begin Supplied records
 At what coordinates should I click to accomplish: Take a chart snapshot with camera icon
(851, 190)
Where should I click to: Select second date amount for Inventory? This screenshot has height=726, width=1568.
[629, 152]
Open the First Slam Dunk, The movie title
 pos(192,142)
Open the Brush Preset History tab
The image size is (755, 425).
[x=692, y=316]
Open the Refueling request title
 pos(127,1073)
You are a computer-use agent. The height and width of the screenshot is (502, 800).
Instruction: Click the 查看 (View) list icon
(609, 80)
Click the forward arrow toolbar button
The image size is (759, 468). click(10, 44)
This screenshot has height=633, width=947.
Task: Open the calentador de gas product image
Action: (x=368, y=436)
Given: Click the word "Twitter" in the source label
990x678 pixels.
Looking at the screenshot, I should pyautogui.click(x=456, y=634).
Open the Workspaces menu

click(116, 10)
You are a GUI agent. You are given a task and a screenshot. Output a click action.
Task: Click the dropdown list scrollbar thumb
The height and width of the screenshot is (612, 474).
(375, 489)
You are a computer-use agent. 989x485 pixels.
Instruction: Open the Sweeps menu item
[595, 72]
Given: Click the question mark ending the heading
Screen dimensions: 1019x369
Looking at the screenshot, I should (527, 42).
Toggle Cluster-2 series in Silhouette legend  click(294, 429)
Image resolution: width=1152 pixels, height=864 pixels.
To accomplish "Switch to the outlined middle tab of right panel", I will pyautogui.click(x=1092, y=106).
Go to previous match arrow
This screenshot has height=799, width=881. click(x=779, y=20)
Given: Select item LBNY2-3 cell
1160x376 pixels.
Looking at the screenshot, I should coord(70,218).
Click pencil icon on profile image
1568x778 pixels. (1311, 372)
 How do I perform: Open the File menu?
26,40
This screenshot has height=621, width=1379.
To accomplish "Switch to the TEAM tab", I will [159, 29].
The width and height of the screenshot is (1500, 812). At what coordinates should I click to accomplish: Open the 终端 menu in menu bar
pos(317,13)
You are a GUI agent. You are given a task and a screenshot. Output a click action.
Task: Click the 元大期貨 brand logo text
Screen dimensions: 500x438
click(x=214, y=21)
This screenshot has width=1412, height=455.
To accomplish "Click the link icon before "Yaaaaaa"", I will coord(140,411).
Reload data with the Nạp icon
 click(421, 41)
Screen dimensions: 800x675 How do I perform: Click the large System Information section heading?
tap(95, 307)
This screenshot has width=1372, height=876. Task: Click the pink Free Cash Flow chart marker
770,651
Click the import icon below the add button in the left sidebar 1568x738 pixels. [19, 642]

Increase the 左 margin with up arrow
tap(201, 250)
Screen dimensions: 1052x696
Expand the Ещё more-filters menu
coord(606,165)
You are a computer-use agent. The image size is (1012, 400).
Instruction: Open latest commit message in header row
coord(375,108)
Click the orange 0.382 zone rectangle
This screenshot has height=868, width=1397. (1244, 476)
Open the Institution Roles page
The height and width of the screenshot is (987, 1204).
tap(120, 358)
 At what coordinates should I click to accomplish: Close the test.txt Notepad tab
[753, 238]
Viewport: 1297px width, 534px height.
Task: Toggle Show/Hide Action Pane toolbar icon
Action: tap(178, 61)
end Supplied records
> _Written exercise_
Locate every line in the records above that contains the word "Toggle", matching case exactly, and copy each of those lines in full.

> _Task answer_
Toggle Cluster-2 series in Silhouette legend  click(294, 429)
Task: Toggle Show/Hide Action Pane toolbar icon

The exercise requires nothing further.